I liked this sidestory,
@Red_Galiray. Another reminder of the brutality and harshness of this war, and of the fact that evil men exist on both sides, no matter how much the Union has the moral high ground in the war as a whole. I wonder just how destructive this war has gotten by now, I imagine situations like these are getting commonplace.. also can't wait to see what ol' Breckinridge does next.
Yeah, even if the Union cause itself is righteous some men have appropriated it for less than righteous motives. Ultimately, war is cruelty, even one that so closely approaches being a just war as the Civil War.
I wonder what the total death toll in the South will be by the end of the war.
I know it has been brought up before and I believe Red said it was indeed a bit bloodier than OTL but not excessively so…yet.
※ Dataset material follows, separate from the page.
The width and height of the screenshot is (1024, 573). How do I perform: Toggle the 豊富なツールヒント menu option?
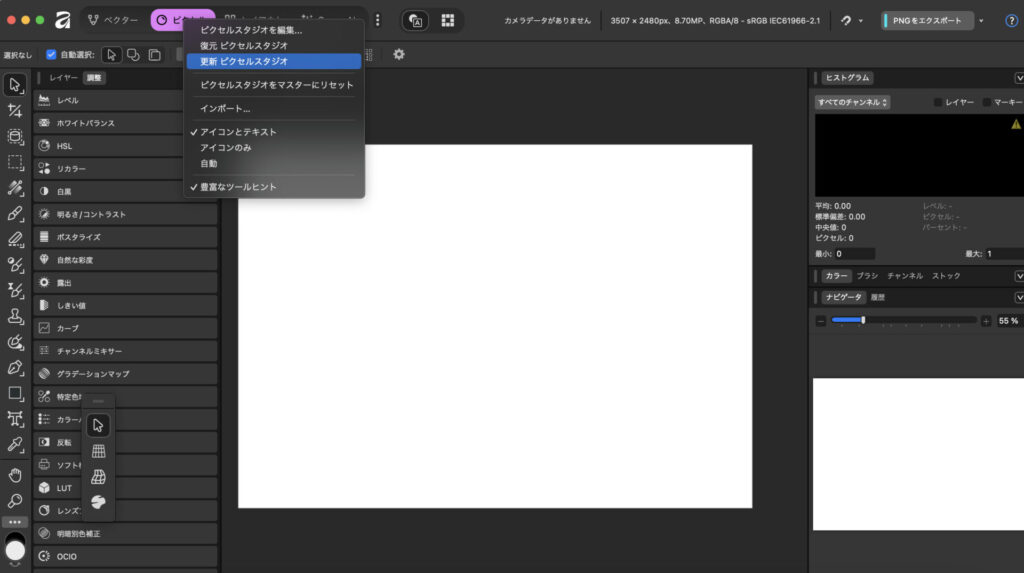238,187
Depends if you count only soldiers or both soldiers and civilians, which can be tricky since you'd first have to determine whether they should be counted at all. In any case, OTL Civil War estimates are usually from 600k to 1 million dead soldiers. ITTL, they range from 1 million to 1.5 million soldiers. The truth is probably somewhere in the middle. The greater death toll is due to the harsher war, but also to the deployment of hundreds of thousands more soldiers to fight guerrillas and protect the countryside. Though the guerrilla warfare does claim more victims, the great killer remains disease. As for civilians, here it would depend whether you count post-war violence and famine as part of the Civil War toll. I think that yes, they should be counted. Neither section is fighting a war of extermination that targets civilians, but with large land areas devastated by war, guerrillas swarming the countryside, and civilian populations fleeing the combat or even being expelled by the armies, the civilian death toll is much higher than OTL. I think it could range from 300k to 500k civilians, most killed by hunger, disease and privation. They are mostly Southern civilians, though people in the Border South have suffered a lot too. This means that once the wounded are counted a grand total of 10% of the US has lost life or limb to the Civil War - an extremely traumatic experience that doesn't even take into account psychological wounds.